* **Set problem**:
Render every line of the records below as a Markdown table with the columns Row and Line, numbering the rows and skipping blank lines. Omit the pictures from your table.

[BEGIN Given data]

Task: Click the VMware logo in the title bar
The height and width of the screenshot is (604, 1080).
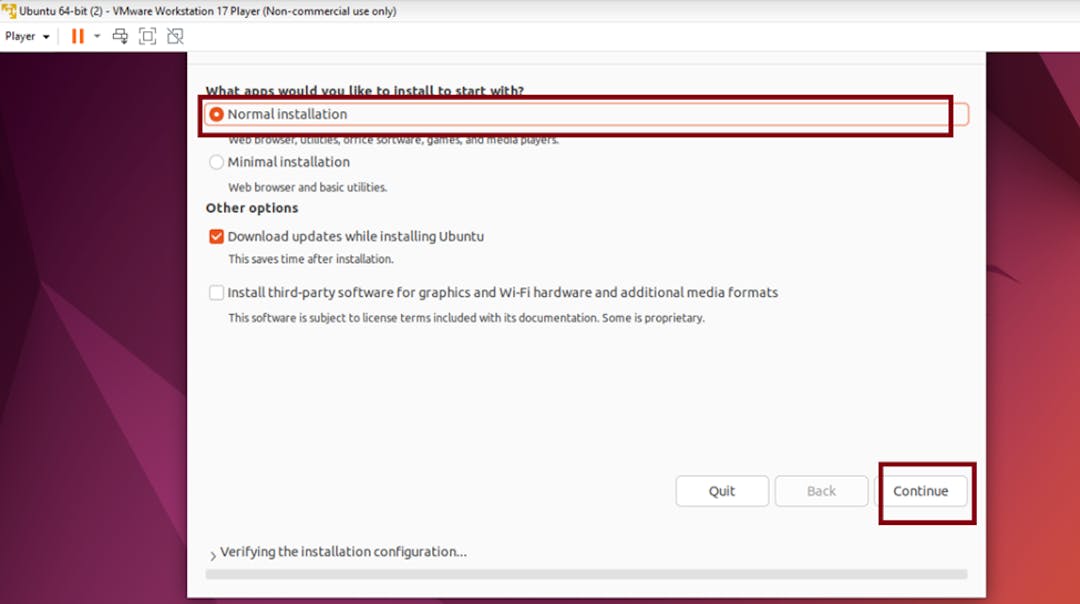Action: point(8,11)
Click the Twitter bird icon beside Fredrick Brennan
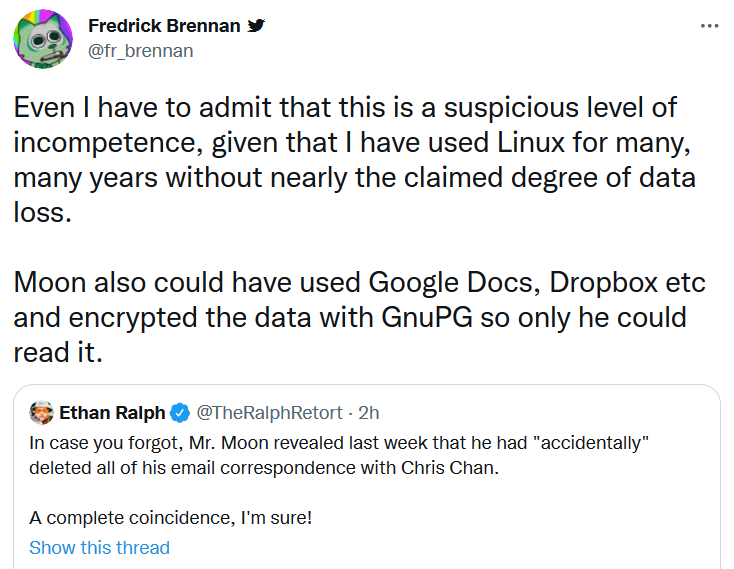Image resolution: width=734 pixels, height=569 pixels. [257, 25]
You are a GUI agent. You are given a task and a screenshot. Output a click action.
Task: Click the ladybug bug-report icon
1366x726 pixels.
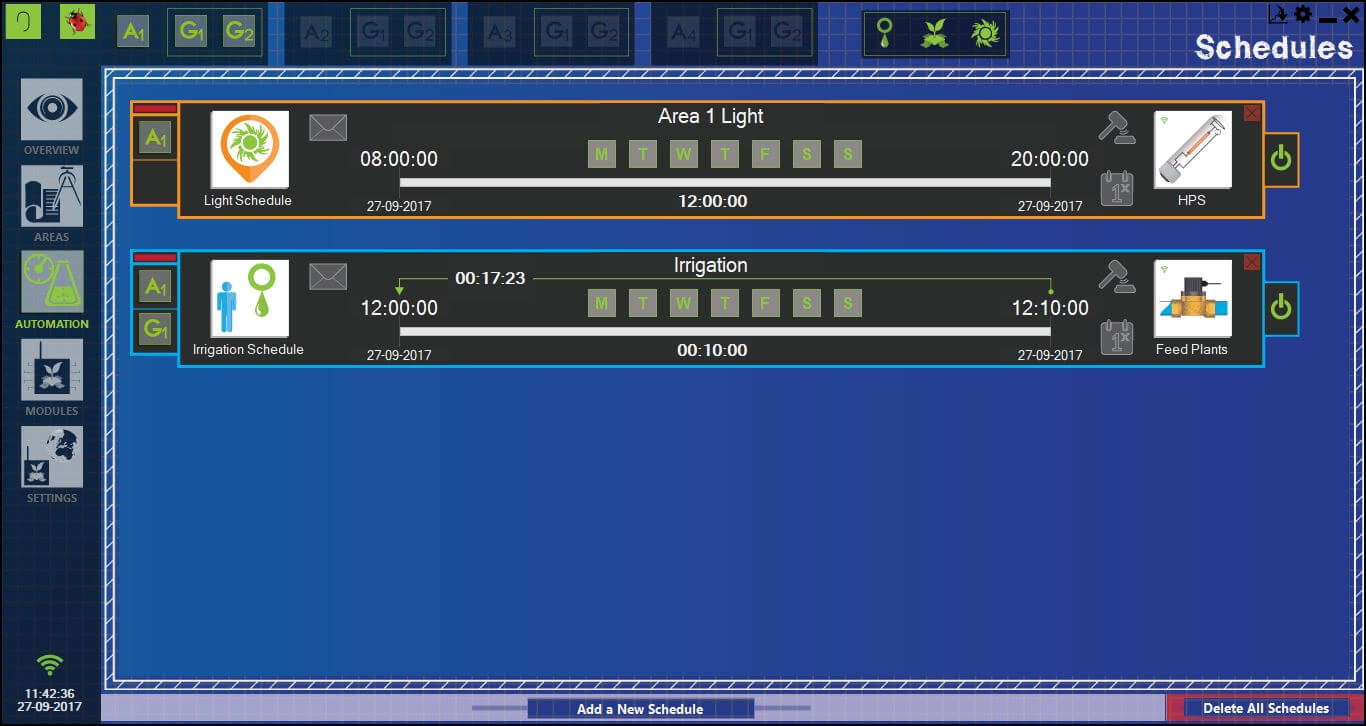(77, 21)
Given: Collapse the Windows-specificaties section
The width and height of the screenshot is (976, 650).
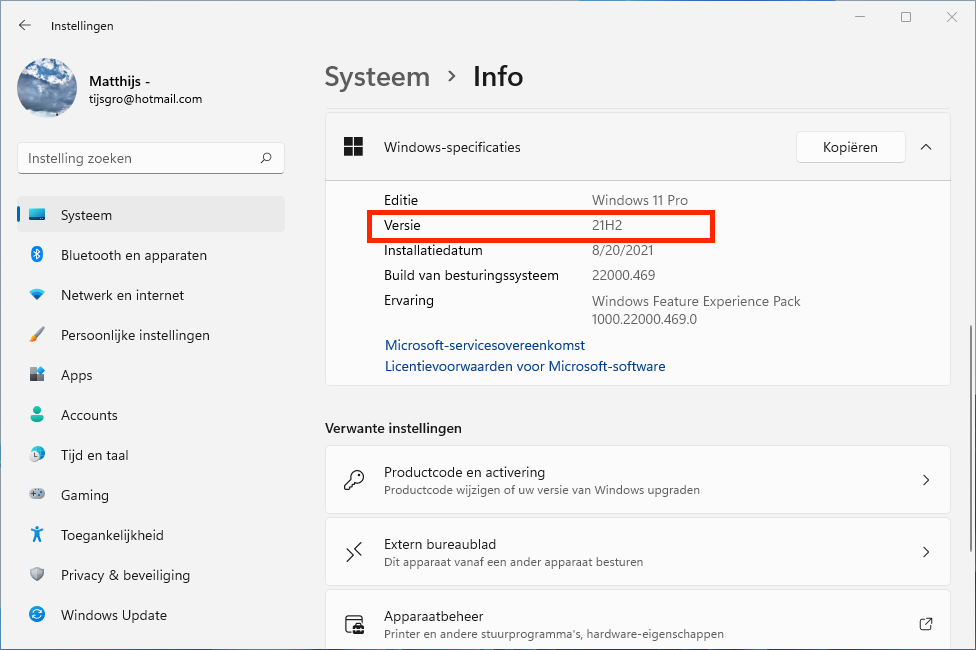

[END Given data]

* **Exercise output**:
| Row | Line |
|---|---|
| 1 | Task: Click the VMware logo in the title bar |
| 2 | The height and width of the screenshot is (604, 1080). |
| 3 | Action: point(8,11) |
| 4 | Click the Twitter bird icon beside Fredrick Brennan |
| 5 | Image resolution: width=734 pixels, height=569 pixels. [257, 25] |
| 6 | You are a GUI agent. You are given a task and a screenshot. Output a click action. |
| 7 | Task: Click the ladybug bug-report icon |
| 8 | 1366x726 pixels. |
| 9 | (77, 21) |
| 10 | Given: Collapse the Windows-specificaties section |
| 11 | The width and height of the screenshot is (976, 650). |